Feminist media in the U.S. are applauding Ireland’s recent vote for abortion as a “victory for women” against “one of the world’s worst anti-abortion regimes.” But their celebration masks the truth: it’s actually a defeat.
On May 25, Irish citizens voted to repeal the country’s Eighth Amendment banning abortion. Since 1983, the amendment located in Ireland’s Constitution emphasized the value of the unborn. It reads:
The State acknowledges the right to life of the unborn and, with due regard to the equal right to life of the mother, guarantees in its laws to respect, and, as far as practicable, by its laws to defend and vindicate that right.
But with the Eighth gone, Ireland’s government now plans to push for any abortion up to 12 weeks, according to The Independant and other outlets. Under the 2013 Protection of Life During Pregnancy Act, Ireland originally permitted abortion under only three circumstances: “risk of loss of life from physical illness,” “risk of loss of life from physical illness in emergency,” or “risk of loss of life from suicide.”
According to the feminist media, that wasn’t good enough for women – women already born, that this.
Cosmopolitan editor Hannah Smothers called the repeal of the abortion ban an “overwhelming victory for women,” while an Allure headline similarly celebrated the “Historic Victory for Reproductive Rights.”
Allure deputy editor Sam Escobar found herself speechless and in tears at the news, which she shared with best friends, including one who happened to be an abortion clinic escort. Her reaction was partially because, Escobar revealed, she once had an abortion.
“Because of my privilege, it was not a struggle to seek a doctor, to find a hospital, to tell my then-partner,” she wrote. “But it shouldn’t be a battle for anyone, for any reason.”
For Refinery29, writers Katy Harrington and Andrea González-Ramírez blamed the Eighth for building “one of the world’s worst anti-abortion regimes by giving a fetus the same rights as a woman.” (Assuming, that is, that fetuses can’t be women.)
A Teen Vogue headline celebrated that “Ireland Has Voted to End Its Restrictive Abortion Ban.” Editor De Elizabeth stressed that the “vote is the first important step in a momentous change for Ireland.”
Even before the final vote was counted, Bustle writer Chris Tognotti announced “encouraging news for supporters of women’s reproductive rights.” And before the vote began, Glamour editor-in-chief Samantha Berry, originally from Cork, announced “If I was home I would vote to #repealthe8th.”
Along with feminist media, the networks also applauded the “historic” vote as a win for “women’s rights.” And big-name celebrities, from Liam Neeson (Taken) to Saoirse Ronan (Lady Bird), used the same talking point: abortion is good and necessary for (born) women.

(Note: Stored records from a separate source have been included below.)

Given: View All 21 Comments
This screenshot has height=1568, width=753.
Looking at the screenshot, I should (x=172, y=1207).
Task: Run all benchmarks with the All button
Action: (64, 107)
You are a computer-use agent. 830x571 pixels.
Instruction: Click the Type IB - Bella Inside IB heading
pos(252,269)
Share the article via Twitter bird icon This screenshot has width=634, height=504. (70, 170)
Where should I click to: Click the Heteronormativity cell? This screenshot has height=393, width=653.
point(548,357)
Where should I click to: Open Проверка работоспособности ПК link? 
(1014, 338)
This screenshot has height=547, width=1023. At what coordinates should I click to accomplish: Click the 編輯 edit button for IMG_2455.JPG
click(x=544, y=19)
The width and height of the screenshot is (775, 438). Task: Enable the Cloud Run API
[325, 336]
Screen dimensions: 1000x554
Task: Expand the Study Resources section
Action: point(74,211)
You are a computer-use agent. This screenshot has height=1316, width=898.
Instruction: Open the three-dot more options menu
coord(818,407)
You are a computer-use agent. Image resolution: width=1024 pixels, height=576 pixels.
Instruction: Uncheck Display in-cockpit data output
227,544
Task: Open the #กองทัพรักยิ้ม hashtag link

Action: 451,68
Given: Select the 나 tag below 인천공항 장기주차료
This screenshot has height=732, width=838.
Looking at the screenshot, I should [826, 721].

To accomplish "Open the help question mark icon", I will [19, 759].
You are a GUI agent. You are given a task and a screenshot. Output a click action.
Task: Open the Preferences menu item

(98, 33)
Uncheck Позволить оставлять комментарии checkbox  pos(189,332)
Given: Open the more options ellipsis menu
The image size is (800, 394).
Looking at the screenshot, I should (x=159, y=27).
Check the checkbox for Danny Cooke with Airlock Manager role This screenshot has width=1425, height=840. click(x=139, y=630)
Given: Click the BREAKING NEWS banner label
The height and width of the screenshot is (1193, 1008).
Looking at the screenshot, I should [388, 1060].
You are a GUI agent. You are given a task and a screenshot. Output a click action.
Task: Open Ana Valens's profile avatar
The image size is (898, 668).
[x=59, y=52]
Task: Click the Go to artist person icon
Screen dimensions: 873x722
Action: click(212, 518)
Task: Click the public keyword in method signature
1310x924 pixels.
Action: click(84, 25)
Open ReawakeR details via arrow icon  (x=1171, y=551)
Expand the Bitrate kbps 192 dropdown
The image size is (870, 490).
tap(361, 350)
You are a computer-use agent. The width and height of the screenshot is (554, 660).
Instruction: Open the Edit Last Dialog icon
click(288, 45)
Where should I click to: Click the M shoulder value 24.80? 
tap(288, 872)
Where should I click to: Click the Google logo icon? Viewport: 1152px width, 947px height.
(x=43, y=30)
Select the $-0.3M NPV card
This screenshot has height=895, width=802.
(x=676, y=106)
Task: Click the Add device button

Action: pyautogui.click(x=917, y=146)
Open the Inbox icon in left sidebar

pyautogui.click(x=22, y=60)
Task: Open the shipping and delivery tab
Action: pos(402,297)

But not everyone agreed – even if some media reported otherwise. Women championing the pro-life movement in the United States and in Ireland disagreed, including Abigail Malone. As press secretary of Save the 8th, which fought to keep the abortion ban, Malone argued that abortion does nothing for women.
As a “young Irish woman,” she stressed she was “sick and tired of being told that without the right to kill, and without the right to take a human life, I am somehow not equal.” She called out Ireland’s Minister for Health, Simon Harris, for supporting abortion and, at the same time, saying he “wanted to help women.”
“If Simon Harris has his way, this country will have abortion clinics before it has properly-funded rape crisis centers,” she said. “If Simon Harris has his way, pregnant women will have the right to take an innocent life, but not the right to have a roof over their heads.”
She criticized Together for Yes, a group backing the repeal, for supporting the abortion of babies with disabilities before Ireland “even has proper services for babies and children with disabilities,” and called out Ireland Prime Minister Leo Varadkar for supporting 13,000 abortions each year “before anything is done for the 13,000 children on waiting lists in hospitals all across Ireland.”
“This is not a proposal designed to help women,” she concluded. “It is an excuse, in fact, to do nothing else to help women.”
That’s likely because she, unlike many in the feminist media, recognizes the harm abortions can cause women who have them. That’s also likely because she sees women in the womb as human persons – individuals created in the image and likeness of God.
And a true women’s movement should do exactly that: include all women, especially society’s most vulnerable. Be a voice for all women, especially the voiceless.